EUR/USD Fundamentals

  • 8:15  Spanish Services PMI. Exp. 55.3, Actual 54.9 points.
  • 8:45  Italian Services PMI. Exp. 48.2, Actual  49.4 points.
  • 9:00 Eurozone Final  Services PMI. Exp. 51.9, Actual 51.6 points.
  • 10:00  Eurozone Retail Sales. Exp. -0.7%, Actual -1.6%.
  • 13:15 US ADP Non-Farm Employment Change. Exp. 191K.
  • 14:00  US Final  Services PMI. Exp. 56.6 points.
  • 15:00  US ISM Non-Farm Manufacturing PMI. Exp. 53.6 points. See how to trade this event with USD/JPY.
  • 15:00  US FOMC Member Daniel Tarullo Speaks.
  • 15:30 US Crude Oil Inventories. Exp. 2.2M.
  • 17:30  US FOMC Member  Charles Plosser  Speaks.

*All times are GMT For more events and lines, see the  Euro to dollar forecast.

EUR/USD Sentiment

  • Services PMIs point higher: Eurozone Services PMIs were positive in January. The Spanish and Eurozone numbers  came in above  the 50-point  line, pointing to expansion.  Italian Services PMI also improved,  but remains in contraction mode.  These numbers come on the heels of Manufacturing PMIs which also looked solid.    However, Eurozone Retail Sales  looked weak, dropping by  1.6%, well off the  estimate of a 0.7% decline. This key consumer spending indicator has posted declines in three of the past four readings, pointing to weak consumer spending, which is a key component of economic growth.
  • Spanish employment data falters: Spanish Unemployment Change jumped to 113 thousand, shocking the markets which had expected a decrease.
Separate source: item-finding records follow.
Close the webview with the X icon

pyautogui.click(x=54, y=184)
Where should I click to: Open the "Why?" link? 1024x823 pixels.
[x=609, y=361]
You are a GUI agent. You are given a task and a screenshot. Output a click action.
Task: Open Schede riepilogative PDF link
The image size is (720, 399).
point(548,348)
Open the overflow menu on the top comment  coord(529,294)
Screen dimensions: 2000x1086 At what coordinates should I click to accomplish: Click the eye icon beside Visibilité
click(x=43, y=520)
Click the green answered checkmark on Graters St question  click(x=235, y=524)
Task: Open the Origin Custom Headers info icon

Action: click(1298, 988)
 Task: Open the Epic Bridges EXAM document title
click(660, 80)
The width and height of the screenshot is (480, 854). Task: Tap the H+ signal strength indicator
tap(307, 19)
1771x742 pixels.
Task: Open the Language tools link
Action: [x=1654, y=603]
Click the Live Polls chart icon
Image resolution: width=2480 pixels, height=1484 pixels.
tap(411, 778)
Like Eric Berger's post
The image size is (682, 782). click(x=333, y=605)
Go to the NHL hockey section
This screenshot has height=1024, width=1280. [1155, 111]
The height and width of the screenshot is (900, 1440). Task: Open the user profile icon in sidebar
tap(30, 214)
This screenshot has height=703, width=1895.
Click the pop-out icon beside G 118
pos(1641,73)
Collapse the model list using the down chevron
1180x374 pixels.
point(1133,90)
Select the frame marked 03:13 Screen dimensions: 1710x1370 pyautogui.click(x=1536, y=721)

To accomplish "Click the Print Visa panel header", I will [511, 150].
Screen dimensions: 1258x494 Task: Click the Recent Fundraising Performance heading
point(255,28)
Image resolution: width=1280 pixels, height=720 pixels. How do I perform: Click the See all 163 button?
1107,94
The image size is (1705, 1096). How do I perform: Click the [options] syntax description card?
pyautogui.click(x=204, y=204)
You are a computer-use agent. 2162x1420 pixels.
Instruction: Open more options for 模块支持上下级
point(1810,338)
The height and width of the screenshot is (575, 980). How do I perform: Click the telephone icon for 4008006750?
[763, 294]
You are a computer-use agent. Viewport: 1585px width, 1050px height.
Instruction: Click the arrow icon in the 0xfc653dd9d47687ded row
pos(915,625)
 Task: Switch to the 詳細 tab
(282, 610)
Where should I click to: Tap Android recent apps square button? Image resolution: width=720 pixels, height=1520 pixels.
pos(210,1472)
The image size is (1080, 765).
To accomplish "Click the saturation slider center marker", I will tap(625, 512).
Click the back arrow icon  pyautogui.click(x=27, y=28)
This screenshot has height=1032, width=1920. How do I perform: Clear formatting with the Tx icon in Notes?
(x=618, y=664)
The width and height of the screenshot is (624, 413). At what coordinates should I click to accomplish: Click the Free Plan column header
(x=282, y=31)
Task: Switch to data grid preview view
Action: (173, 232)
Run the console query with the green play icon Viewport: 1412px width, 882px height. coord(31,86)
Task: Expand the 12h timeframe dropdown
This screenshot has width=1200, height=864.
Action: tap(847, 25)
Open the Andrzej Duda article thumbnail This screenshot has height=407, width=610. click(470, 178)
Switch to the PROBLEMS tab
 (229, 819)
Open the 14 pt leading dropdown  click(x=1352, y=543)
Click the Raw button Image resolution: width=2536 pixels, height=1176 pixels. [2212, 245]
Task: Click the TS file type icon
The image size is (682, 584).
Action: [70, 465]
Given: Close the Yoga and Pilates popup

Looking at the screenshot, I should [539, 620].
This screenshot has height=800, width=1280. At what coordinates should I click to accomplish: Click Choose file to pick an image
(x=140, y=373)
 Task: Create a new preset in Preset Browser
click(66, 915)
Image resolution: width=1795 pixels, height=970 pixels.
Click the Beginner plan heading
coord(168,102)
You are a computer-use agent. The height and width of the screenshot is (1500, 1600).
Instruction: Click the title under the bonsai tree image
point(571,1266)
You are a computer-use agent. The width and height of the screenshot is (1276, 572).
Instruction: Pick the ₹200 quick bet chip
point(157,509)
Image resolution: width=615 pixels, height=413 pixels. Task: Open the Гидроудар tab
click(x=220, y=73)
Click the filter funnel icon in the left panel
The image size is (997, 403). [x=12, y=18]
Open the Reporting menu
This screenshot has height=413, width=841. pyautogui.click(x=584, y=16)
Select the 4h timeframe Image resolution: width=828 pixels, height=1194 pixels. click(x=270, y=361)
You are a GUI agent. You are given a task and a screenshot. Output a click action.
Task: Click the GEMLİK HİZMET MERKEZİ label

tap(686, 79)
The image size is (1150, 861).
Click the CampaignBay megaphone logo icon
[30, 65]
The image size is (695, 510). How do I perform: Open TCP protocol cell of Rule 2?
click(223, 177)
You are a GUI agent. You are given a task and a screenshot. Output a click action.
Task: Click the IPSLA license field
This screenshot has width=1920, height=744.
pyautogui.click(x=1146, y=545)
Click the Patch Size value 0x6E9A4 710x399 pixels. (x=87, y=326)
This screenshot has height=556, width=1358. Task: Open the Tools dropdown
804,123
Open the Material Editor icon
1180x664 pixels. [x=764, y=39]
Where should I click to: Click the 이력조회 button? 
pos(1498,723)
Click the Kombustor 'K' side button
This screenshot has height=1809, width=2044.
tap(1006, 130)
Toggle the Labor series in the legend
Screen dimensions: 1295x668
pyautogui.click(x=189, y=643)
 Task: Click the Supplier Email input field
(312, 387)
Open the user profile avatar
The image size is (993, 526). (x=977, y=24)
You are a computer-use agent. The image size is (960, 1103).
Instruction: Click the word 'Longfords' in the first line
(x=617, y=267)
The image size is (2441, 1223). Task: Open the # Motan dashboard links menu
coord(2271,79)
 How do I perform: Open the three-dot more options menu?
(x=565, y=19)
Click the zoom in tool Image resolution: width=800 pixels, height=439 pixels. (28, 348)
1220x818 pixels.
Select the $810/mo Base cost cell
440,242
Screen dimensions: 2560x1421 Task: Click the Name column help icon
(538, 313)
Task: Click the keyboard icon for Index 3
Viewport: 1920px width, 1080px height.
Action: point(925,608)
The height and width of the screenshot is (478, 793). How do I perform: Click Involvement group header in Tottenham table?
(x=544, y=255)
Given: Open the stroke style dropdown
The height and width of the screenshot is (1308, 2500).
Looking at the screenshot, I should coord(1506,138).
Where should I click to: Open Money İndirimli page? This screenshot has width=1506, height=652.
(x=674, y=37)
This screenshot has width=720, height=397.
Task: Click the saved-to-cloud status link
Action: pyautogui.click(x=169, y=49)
The Spanish employment minister tried to put a positive spin on the data, noting that January typically jumps higher, and this figure was the lowest January increase since 2007. Recent Spanish data has looked strong, but clearly the staggering unemployment levels will continue to weigh on the Eurozone’s fourth largest economy.
  • Will the ECB react to lower inflation?: Eurozone inflation indicators continue to point to low levels of inflation, with the  headline figure at the lows of October: 0.7%. Core inflation is at 0.8%,   well below the ECB target of 2.0% but still higher than the lowest level of 0.7% seen in December. Nevertheless, the euro is weaker on expectations for a move from the ECB. Will the central bank act now or hold the course? We’ll get an answer on Thursday, when the ECB sets  its  benchmark interest rate for February.  ECB Preview: 5 scenarios – negative deposit rate now, or later?.
  • Emerging markets hit by taper: The taper, as well as issues in local economies, is taking its toll on the emerging markets such as Brazil, India, China, Turkey, South Africa and Indonesia.  The efforts to strengthen the local currencies  has had limited success, and some estimate that the outflow of money from these nations has only just begun. Flows out of these countries and into Europe could keep the euro bid. In the meantime, the situation seems to be contained, but this may not last for too long.